• The task:
Starting with the line that contains "Instruction: Select 'fetcher-mcp'", reproduce each line through the end of the entries exactly as written.

Data extracted from a collection
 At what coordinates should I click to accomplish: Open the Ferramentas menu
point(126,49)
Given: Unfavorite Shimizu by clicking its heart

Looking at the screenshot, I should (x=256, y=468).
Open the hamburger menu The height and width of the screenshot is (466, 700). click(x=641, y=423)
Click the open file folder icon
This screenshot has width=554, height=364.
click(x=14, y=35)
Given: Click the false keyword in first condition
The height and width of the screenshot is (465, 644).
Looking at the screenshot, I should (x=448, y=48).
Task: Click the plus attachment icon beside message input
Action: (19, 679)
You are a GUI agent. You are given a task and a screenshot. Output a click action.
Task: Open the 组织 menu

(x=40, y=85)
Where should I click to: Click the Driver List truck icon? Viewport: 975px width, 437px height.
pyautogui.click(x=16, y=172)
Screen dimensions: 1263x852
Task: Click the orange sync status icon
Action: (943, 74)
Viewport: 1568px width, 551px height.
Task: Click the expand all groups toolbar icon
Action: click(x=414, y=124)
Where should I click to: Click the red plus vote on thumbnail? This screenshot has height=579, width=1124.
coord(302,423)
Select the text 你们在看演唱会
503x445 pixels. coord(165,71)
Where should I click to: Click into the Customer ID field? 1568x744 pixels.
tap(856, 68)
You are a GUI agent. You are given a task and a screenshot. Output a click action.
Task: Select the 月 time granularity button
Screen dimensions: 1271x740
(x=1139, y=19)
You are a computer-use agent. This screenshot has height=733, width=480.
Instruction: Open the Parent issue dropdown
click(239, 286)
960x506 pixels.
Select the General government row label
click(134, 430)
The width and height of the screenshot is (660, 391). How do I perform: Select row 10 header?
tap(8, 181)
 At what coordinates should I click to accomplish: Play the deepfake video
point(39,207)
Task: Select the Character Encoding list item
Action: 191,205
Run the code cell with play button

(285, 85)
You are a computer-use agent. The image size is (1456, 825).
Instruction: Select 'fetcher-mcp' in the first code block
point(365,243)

• Solution to the problem:
Instruction: Select 'fetcher-mcp' in the first code block
point(365,243)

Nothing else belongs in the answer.